Author: Eugene B. Rumer
Publisher: M.E. Sharpe
Published: 2007
Total Pages: 298
ISBN-13: 9780765624642
DOWNLOAD EBOOKThe eminent contributors to this volume offer a four-part analysis of Central Asia's new importance in world affairs since the distingration of the Soviet Union.
Author: Max H. Kirsch
Publisher: State University of New York Press
Published: 1998-07-10
Total Pages: 176
ISBN-13: 1438409184
DOWNLOAD EBOOKBased on anthropological fieldwork in Pittsfield, Massachusetts, In the Wake of the Giant has implications for towns and cities across the country and internationally.
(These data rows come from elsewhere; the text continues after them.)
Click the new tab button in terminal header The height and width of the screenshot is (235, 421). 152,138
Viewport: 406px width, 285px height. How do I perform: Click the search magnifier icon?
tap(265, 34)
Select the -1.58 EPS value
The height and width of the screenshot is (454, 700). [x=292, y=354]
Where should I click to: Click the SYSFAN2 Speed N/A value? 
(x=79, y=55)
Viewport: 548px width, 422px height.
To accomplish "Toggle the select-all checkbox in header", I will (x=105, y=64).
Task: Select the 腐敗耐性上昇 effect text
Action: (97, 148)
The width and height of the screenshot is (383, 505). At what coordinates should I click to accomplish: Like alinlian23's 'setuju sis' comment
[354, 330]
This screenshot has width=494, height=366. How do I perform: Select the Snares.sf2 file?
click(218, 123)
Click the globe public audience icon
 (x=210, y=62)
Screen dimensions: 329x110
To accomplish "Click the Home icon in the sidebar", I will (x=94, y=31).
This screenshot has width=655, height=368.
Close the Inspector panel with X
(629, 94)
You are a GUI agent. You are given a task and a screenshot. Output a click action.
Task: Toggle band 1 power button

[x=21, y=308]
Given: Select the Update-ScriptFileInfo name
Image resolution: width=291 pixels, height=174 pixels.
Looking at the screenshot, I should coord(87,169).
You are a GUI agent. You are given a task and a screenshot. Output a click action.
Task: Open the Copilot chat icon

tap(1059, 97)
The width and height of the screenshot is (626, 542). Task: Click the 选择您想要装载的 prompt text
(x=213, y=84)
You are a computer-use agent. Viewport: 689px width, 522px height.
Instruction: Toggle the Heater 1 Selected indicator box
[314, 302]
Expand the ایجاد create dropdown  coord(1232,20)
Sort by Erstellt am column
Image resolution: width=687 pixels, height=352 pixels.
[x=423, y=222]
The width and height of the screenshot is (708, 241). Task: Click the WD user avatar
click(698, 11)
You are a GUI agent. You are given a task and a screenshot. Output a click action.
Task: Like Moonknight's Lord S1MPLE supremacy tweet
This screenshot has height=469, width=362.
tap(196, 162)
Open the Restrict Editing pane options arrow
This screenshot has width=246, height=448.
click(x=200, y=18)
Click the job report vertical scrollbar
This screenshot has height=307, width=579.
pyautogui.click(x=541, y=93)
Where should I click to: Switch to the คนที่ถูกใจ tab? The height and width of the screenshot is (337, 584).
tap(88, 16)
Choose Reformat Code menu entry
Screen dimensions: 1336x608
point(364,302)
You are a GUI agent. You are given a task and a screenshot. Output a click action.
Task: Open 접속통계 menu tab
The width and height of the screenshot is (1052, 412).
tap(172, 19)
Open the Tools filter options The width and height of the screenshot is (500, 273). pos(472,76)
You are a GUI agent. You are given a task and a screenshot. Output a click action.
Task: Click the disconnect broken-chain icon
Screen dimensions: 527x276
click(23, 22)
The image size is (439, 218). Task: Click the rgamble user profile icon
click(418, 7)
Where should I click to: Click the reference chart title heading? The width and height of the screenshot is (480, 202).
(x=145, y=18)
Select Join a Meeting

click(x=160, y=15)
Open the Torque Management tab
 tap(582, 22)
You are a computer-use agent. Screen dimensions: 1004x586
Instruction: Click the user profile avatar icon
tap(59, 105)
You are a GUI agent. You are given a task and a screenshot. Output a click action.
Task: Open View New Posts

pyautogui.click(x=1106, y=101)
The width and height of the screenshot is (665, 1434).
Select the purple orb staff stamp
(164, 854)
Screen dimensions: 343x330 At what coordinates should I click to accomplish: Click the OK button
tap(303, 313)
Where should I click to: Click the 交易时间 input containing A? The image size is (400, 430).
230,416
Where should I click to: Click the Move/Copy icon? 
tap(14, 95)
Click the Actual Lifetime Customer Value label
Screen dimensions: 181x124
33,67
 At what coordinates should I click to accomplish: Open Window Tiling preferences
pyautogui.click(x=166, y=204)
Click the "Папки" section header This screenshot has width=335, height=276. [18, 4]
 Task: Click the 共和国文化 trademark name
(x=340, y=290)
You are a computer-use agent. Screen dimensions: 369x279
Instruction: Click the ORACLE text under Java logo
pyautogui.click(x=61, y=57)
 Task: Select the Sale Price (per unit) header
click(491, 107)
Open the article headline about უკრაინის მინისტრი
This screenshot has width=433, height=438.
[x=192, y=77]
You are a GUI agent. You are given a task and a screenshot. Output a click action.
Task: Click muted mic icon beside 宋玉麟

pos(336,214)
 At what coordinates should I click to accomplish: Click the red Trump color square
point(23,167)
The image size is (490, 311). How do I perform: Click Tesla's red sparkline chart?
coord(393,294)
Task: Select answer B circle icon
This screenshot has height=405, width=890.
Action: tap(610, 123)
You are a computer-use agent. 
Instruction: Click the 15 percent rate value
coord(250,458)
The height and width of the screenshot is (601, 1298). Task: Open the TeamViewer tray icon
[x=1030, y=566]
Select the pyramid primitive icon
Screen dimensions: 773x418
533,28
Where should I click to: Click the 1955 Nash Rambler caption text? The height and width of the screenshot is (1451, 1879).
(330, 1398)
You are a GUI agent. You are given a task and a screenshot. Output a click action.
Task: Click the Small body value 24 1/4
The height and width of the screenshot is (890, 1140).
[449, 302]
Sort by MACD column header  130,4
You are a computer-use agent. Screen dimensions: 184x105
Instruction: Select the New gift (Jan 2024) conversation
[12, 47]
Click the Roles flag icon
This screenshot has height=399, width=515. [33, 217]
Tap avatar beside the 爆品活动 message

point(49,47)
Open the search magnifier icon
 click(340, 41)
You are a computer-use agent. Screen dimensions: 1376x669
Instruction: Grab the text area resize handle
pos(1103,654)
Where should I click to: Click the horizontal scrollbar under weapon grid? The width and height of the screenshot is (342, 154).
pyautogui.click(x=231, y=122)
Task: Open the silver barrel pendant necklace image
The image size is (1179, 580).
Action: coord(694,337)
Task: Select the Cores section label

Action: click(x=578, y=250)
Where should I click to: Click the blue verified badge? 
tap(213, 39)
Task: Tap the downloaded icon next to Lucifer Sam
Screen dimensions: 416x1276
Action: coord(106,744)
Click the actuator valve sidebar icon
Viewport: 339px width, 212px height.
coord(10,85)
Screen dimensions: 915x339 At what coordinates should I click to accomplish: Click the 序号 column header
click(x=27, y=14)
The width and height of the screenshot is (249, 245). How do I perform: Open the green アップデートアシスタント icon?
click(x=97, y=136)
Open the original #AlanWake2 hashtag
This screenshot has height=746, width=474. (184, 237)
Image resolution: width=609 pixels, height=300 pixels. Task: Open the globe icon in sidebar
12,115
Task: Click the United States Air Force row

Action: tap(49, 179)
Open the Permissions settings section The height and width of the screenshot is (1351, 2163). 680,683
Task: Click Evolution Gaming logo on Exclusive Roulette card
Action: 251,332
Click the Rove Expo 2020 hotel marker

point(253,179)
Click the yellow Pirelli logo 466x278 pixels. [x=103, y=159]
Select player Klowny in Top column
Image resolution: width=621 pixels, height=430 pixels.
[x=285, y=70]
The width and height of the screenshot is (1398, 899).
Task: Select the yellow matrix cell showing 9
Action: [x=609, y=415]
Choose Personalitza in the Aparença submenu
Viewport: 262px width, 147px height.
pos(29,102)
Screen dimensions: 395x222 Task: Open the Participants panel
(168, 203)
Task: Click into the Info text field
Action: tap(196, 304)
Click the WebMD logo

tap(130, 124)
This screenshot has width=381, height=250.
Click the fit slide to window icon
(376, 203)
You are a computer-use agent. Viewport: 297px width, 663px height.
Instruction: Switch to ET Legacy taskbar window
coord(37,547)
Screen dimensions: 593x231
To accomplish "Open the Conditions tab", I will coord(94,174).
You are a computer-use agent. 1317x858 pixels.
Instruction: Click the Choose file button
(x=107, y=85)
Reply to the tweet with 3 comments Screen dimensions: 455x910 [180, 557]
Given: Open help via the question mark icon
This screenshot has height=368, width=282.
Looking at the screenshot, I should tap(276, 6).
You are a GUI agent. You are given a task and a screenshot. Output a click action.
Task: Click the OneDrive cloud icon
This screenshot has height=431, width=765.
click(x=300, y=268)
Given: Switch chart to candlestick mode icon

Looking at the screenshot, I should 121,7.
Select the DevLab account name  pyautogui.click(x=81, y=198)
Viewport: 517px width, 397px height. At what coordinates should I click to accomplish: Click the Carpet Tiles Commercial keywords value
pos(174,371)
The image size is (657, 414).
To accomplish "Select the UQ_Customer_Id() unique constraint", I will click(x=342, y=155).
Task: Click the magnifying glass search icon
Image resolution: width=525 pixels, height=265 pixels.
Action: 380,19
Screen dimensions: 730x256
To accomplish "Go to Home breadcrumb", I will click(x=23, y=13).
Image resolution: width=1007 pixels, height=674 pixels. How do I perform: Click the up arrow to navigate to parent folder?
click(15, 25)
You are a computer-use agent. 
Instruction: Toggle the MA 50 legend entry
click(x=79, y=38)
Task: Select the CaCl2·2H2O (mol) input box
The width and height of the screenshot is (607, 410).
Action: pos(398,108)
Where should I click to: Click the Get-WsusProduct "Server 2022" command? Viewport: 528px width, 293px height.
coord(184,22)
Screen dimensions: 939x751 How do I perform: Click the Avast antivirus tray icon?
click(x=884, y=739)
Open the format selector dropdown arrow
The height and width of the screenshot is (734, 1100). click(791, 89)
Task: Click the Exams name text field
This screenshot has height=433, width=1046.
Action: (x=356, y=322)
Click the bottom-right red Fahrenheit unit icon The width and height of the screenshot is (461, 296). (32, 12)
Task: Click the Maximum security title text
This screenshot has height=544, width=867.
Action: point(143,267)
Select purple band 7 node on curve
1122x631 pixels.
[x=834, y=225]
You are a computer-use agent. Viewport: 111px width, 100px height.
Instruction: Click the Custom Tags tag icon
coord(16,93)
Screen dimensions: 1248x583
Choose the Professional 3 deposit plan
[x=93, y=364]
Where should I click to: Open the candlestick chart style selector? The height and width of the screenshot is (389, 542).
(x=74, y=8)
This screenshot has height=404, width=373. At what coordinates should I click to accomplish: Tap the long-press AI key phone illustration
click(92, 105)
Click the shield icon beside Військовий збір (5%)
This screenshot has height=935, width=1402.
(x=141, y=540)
It traces the history of the Pittsfield region, the U.S. economy, and the tidal wave of multinational corporate restructurings. Comparing communities undergoing restructuring to newly independent states, Kirsch shows how these communities confront for the first time the challenge of directing their own present and future. The turmoil that develops as a result of these changes, and the means by which individuals, kin-groups and community voluntary organizations react and adapt are central themes of the book.
Author: Martin Shefter
Publisher: Columbia University Press
Published: 1992
Total Pages: 304
ISBN-13: 9780231079433
DOWNLOAD EBOOKThis study examines the factors that caused New York City's financial crisis in 1975 and demonstrates how these manifestations of newly evolved political alliances and systems continue to undermine the city's financial stability. It shows how these problems, which are enduring features of the city's political system, are not unique to New York but a threat to the financial stability of most major American cities. The volume won the American Political Science Association's Award for the Best Book on Urban Policy.
Author: Ester R. Fuchs
Publisher: University of Chicago Press
Published: 2010-02-15
Total Pages: 376
ISBN-13: 0226267938
DOWNLOAD EBOOKChicago and New York share similar backgrounds but have had strikingly different fates. Tracing their fortunes from the 1930s to the present day, Ester R. Fuchs examines key policy decisions which have influenced the political structures of these cities and guided them into, or clear of, periods of economic crisis.